[Data items]
--- START ---
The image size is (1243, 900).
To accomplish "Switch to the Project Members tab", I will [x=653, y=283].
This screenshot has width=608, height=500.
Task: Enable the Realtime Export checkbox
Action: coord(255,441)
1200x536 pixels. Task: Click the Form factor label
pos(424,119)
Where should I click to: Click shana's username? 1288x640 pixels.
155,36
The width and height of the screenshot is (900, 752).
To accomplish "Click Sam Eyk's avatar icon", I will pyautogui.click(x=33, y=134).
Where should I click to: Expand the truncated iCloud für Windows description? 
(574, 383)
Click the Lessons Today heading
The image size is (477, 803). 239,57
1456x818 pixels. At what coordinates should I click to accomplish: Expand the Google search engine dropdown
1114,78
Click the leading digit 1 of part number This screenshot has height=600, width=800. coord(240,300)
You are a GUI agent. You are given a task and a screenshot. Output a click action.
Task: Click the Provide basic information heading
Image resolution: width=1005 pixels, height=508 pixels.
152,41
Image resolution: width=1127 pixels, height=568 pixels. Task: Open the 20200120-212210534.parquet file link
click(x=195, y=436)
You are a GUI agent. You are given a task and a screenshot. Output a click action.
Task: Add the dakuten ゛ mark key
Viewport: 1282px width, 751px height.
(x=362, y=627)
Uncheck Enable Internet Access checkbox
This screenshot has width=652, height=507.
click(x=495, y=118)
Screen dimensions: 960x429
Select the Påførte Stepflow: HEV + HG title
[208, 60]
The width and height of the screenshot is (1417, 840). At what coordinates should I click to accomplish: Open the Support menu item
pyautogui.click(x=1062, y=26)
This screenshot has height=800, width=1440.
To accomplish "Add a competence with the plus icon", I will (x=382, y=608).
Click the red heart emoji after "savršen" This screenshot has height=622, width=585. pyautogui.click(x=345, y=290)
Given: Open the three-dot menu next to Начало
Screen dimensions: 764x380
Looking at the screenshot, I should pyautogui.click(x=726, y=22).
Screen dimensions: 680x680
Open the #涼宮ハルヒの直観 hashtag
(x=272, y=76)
--- END ---
Exercise requirements:
Write every entry out again. Keep each one exact.

Exercise result:
The image size is (1243, 900).
To accomplish "Switch to the Project Members tab", I will [x=653, y=283].
This screenshot has width=608, height=500.
Task: Enable the Realtime Export checkbox
Action: coord(255,441)
1200x536 pixels. Task: Click the Form factor label
pos(424,119)
Where should I click to: Click shana's username? 1288x640 pixels.
155,36
The width and height of the screenshot is (900, 752).
To accomplish "Click Sam Eyk's avatar icon", I will pyautogui.click(x=33, y=134).
Where should I click to: Expand the truncated iCloud für Windows description? 
(574, 383)
Click the Lessons Today heading
The image size is (477, 803). 239,57
1456x818 pixels. At what coordinates should I click to accomplish: Expand the Google search engine dropdown
1114,78
Click the leading digit 1 of part number This screenshot has height=600, width=800. coord(240,300)
You are a GUI agent. You are given a task and a screenshot. Output a click action.
Task: Click the Provide basic information heading
Image resolution: width=1005 pixels, height=508 pixels.
152,41
Image resolution: width=1127 pixels, height=568 pixels. Task: Open the 20200120-212210534.parquet file link
click(x=195, y=436)
You are a GUI agent. You are given a task and a screenshot. Output a click action.
Task: Add the dakuten ゛ mark key
Viewport: 1282px width, 751px height.
(x=362, y=627)
Uncheck Enable Internet Access checkbox
This screenshot has width=652, height=507.
click(x=495, y=118)
Screen dimensions: 960x429
Select the Påførte Stepflow: HEV + HG title
[208, 60]
The width and height of the screenshot is (1417, 840). At what coordinates should I click to accomplish: Open the Support menu item
pyautogui.click(x=1062, y=26)
This screenshot has height=800, width=1440.
To accomplish "Add a competence with the plus icon", I will (x=382, y=608).
Click the red heart emoji after "savršen" This screenshot has height=622, width=585. pyautogui.click(x=345, y=290)
Given: Open the three-dot menu next to Начало
Screen dimensions: 764x380
Looking at the screenshot, I should pyautogui.click(x=726, y=22).
Screen dimensions: 680x680
Open the #涼宮ハルヒの直観 hashtag
(x=272, y=76)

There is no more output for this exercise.